## Work to complete
Which lines below contain the word "address"? Copy each one.

## Given records
------------------------------------------------

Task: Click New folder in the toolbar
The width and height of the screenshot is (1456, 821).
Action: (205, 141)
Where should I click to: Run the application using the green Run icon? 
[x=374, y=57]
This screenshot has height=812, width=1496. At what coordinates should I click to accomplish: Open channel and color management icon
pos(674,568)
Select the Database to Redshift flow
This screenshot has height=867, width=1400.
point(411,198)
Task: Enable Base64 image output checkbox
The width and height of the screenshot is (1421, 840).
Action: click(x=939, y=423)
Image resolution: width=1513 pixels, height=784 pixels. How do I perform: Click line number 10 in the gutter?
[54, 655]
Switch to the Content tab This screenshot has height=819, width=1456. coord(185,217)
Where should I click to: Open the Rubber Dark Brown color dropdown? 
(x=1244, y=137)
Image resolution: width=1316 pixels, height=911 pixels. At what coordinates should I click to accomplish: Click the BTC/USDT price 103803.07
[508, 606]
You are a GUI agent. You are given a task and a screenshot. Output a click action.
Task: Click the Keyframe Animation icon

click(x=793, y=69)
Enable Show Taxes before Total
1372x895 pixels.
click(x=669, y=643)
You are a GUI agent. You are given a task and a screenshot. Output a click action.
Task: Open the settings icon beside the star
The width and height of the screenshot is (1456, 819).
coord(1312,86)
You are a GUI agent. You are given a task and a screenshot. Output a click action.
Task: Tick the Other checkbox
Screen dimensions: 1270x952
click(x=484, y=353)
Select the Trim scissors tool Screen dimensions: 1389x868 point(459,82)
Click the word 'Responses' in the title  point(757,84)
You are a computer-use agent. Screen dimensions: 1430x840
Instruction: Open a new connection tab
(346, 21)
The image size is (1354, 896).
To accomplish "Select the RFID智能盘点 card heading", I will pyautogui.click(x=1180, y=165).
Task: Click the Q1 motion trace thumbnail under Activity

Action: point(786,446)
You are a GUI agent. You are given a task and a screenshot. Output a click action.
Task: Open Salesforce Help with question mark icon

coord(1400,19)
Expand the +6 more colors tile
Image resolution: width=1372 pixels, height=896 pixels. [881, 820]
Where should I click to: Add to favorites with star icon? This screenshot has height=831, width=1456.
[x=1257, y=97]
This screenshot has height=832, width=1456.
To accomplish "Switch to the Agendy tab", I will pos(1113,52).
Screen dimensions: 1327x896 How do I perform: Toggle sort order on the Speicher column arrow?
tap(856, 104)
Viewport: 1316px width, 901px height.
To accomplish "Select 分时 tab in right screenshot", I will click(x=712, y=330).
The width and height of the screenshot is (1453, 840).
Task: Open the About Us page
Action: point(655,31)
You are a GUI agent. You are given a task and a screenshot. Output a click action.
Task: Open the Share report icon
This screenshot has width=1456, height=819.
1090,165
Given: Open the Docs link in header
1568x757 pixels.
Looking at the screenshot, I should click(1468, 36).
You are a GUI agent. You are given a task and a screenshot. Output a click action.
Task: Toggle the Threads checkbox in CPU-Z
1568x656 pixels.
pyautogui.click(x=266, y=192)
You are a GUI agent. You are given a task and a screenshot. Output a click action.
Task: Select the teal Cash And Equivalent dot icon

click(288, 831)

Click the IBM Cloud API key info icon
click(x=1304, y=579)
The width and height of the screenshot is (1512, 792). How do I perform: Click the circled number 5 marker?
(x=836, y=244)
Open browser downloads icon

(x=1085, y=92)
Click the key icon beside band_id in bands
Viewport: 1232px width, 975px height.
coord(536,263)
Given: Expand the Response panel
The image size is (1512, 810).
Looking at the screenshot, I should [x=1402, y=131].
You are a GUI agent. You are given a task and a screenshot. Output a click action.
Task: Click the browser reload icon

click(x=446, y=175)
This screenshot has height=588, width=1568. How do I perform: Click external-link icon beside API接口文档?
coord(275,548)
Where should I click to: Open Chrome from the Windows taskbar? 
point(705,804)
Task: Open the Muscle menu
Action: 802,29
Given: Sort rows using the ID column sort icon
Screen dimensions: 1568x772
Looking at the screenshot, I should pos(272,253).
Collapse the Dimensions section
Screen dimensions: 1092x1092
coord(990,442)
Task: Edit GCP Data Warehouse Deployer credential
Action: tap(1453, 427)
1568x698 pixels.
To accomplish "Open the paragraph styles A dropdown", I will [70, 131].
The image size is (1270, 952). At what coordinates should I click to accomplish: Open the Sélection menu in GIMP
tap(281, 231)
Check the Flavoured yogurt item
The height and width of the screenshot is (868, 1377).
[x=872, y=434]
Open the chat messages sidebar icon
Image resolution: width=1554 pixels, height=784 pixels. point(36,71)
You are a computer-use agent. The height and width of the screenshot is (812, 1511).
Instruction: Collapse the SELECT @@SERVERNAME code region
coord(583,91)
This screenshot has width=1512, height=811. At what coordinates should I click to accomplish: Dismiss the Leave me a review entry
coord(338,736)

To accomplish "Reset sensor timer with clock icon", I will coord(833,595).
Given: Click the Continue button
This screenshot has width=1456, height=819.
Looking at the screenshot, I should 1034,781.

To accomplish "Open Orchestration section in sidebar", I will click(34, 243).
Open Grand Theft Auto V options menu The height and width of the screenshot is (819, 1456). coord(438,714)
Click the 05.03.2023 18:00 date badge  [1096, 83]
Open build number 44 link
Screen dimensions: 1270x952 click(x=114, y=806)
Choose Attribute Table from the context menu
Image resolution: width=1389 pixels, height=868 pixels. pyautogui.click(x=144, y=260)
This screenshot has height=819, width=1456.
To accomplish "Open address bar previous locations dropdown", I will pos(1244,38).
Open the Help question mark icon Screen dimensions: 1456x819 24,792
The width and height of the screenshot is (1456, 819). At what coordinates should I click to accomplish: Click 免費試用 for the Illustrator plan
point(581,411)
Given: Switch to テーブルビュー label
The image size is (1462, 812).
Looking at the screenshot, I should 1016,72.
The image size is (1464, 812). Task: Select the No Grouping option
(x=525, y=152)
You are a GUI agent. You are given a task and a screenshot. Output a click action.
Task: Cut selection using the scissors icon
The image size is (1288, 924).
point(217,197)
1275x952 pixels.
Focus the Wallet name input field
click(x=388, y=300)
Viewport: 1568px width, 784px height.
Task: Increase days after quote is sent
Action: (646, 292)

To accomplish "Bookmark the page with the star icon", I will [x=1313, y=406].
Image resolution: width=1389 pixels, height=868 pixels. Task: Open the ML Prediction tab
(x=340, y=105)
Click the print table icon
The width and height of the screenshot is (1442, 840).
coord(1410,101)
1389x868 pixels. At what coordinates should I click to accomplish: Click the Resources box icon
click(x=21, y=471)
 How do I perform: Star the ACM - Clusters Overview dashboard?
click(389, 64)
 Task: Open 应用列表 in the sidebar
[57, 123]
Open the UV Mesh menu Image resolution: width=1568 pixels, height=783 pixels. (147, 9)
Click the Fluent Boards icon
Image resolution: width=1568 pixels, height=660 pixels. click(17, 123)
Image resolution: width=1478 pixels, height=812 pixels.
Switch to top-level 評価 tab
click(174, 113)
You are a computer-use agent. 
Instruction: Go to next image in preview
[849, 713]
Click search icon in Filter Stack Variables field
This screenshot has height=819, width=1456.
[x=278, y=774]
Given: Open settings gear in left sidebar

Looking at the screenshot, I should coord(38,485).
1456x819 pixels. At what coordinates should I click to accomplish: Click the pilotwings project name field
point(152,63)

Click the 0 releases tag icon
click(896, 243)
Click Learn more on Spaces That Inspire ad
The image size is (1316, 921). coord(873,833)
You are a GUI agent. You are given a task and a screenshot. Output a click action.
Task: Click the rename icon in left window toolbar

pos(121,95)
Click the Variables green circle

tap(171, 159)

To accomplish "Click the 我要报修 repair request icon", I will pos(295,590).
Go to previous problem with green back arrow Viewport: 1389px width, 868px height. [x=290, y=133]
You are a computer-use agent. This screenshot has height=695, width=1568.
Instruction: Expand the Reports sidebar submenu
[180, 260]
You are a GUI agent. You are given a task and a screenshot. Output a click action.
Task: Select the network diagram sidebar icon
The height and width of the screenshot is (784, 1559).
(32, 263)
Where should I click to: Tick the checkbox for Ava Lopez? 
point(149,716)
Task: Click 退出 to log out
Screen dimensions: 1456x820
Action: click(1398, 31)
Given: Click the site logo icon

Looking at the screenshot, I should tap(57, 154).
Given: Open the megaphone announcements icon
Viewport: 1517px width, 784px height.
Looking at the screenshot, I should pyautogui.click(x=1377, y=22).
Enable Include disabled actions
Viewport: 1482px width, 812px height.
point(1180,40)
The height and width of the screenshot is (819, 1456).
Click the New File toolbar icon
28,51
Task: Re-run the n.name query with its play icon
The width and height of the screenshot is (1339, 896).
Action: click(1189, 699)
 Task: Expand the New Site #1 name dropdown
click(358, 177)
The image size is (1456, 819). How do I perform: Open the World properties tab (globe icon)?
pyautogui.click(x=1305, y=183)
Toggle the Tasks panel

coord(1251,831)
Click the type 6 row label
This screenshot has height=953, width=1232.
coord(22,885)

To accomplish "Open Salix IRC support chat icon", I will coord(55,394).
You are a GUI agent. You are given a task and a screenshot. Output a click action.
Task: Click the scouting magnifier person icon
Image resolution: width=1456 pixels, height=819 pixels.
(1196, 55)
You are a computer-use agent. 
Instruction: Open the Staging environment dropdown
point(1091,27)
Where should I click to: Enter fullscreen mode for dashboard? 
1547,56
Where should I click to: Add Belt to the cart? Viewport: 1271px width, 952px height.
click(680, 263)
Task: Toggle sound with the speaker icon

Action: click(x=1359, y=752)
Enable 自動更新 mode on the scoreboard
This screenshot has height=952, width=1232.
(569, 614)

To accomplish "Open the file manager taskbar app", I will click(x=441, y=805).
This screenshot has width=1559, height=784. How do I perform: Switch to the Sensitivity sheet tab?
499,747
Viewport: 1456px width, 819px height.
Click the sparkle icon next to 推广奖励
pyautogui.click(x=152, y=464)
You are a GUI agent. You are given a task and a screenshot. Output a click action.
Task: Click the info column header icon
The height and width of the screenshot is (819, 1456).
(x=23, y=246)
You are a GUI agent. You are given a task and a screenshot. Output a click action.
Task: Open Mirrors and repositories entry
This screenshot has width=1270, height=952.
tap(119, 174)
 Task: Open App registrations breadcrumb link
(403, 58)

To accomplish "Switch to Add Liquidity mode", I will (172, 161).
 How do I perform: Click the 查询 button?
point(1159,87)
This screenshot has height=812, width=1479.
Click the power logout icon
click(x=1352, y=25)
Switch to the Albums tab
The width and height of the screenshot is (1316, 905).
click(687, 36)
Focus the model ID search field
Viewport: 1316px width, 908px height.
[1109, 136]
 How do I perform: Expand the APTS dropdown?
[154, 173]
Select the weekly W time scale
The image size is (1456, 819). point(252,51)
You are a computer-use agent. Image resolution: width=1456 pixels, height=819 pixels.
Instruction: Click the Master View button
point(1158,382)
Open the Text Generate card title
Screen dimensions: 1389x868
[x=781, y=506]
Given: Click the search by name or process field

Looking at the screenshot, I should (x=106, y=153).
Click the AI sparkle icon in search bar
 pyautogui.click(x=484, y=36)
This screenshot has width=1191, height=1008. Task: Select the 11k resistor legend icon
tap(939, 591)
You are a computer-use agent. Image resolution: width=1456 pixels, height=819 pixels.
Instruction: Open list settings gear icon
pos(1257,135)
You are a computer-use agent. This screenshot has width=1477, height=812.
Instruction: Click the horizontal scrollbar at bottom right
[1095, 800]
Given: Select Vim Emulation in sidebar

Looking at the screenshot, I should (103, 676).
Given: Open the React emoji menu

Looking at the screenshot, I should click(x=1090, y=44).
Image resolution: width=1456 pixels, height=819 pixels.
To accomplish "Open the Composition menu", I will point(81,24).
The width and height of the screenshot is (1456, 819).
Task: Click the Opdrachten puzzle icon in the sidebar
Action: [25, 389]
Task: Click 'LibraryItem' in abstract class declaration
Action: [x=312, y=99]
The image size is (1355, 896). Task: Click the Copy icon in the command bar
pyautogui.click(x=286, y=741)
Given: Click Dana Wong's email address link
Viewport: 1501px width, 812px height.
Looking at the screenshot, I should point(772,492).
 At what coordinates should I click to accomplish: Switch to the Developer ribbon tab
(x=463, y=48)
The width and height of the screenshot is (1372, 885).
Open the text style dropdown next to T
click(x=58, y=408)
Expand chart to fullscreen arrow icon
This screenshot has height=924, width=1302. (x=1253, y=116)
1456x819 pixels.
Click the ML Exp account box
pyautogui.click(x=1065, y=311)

------------------------------------------------

## Task answer
To accomplish "Open address bar previous locations dropdown", I will pos(1244,38).
Given: Click Dana Wong's email address link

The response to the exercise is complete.